Crazy, eh?  A bit, well, Twisted.  At any rate, today I am having a hell on wheels day in terms of pain so I’m praying for a break in it.  And that’s the conundrum.  I want a break, of course, but by getting them I seem to be making myself hyper aware of how bad the bad days are which makes me less accepting of them.  I know.  I’m neurotic.


Tuesday, April 1, 2014

Nearly a Year

It’s hard to believe that it’s coming up on one year since Ted passed.   I was so hoping to be shortly behind him.  And yet, here I am.  My body continues to challenge but spiritually I seem to be a bit better, at least some of the time.  My helper situation seems to be sorted out at the moment so that’s good.  The moment.  Stay in the moment.  I mean seriously, what makes us think we have a choice?  We act like we do, but living in fear of our future tells me we are out of sync with ourselves.

If there are parallel universes I sometimes imagine a healthy version of myself living as a successful published writer, helping those along the way, traveling to places where people are in need for whatever reason (like the mudslide less than an hour from me in Washington) and generally having a totally different life than the one I’m having.  At the same time, I want to fully experience the life that I AM having and appreciate the good things in it; like a roof over my head, food in my belly, access to medical care and people who love me.  No, I never created a family of my own in the traditional sense.  But I have a full family of origin and friends.  So I am indeed blessed.  Funny that when we imagine another life it is always what we perceive to be “better” than the one we are having.

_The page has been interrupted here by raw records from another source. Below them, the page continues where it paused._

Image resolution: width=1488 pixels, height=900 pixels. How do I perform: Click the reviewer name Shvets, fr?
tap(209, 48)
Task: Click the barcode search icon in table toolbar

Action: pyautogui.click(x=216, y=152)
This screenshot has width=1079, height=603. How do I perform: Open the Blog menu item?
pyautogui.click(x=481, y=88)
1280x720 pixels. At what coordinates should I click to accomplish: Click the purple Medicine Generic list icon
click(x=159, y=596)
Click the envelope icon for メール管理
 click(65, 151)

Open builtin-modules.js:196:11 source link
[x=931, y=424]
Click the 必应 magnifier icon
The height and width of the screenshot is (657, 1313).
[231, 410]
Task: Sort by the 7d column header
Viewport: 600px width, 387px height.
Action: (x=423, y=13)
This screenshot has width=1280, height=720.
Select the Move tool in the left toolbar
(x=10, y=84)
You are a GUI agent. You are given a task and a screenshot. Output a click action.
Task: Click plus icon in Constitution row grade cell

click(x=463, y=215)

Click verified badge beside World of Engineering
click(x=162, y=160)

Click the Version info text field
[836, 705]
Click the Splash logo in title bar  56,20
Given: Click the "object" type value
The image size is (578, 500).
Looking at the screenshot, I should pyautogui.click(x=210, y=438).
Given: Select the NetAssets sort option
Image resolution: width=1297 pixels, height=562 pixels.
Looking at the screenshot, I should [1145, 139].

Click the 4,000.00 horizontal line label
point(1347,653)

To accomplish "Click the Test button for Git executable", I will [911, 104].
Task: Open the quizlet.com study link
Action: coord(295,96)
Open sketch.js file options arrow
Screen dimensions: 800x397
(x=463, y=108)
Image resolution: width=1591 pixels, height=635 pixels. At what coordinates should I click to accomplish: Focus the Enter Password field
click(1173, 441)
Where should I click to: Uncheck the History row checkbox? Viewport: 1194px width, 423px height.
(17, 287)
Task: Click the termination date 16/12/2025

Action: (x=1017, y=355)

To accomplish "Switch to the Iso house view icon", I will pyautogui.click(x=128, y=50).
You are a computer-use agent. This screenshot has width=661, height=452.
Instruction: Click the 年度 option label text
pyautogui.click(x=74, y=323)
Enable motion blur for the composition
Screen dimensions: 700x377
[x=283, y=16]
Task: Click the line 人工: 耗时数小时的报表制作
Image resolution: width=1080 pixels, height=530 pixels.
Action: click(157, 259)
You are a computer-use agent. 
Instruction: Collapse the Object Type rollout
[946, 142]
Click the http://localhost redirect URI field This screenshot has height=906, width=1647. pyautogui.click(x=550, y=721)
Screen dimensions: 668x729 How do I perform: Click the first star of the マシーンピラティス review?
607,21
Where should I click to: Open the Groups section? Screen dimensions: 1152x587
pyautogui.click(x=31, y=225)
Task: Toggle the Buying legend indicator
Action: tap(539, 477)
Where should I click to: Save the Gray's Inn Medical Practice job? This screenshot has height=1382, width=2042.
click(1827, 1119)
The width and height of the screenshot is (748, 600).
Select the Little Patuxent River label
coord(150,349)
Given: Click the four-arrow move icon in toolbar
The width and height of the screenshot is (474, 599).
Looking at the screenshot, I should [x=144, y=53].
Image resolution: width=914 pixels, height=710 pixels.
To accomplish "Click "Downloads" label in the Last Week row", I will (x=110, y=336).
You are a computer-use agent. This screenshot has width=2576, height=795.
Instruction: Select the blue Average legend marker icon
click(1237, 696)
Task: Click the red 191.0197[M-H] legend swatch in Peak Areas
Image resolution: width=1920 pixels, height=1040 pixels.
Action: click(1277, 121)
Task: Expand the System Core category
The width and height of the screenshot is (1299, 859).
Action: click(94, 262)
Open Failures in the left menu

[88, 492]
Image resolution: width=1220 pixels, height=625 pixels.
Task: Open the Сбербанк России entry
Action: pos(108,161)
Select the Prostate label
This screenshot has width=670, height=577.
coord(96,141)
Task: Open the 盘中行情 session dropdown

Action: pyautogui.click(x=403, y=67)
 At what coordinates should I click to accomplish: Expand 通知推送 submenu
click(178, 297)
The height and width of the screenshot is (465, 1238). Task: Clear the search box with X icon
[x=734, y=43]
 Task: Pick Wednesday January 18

But is it?  What would I have learned if I didn’t have NF?  What kind of person would I be?  Would I have a husband and children?  Or at least, a partner?  Would I be kind, or cruel and selfish?  I know I’m a bit of both but primarily, I hope I am seen as the latter.  It’s funny because I always try and be especially kind to the people who are helping me, saying please and thank you and talking and laughing with them.  But when I get upset about something that has nothing to do with them and they hear my anger…well, let’s just say that one care giver quit because of my personality.  It baffled me because I thought we got along great.  I even bragged to family members about what a good oatmeal maker she was and even told her that I did.  Although she just up and quit and didn’t communicate with me, I think she was insulted and thought I didn’t accept all her advice and suggestions.    The reality is, I can’t take it personally and it had nothing to do with me, even if she thought it did. 


The pain is great today, but I had a little break this past weekend….I actually even got out on my own, a rare event.  I so cherish it when the pain gets down to a 5 or 6.  Right now it’s about an 8.  Not howling mad pain, but close.  And I still miss my new and brief communications with Jaime, who just disappeared after a short but fun online relationship (to NF).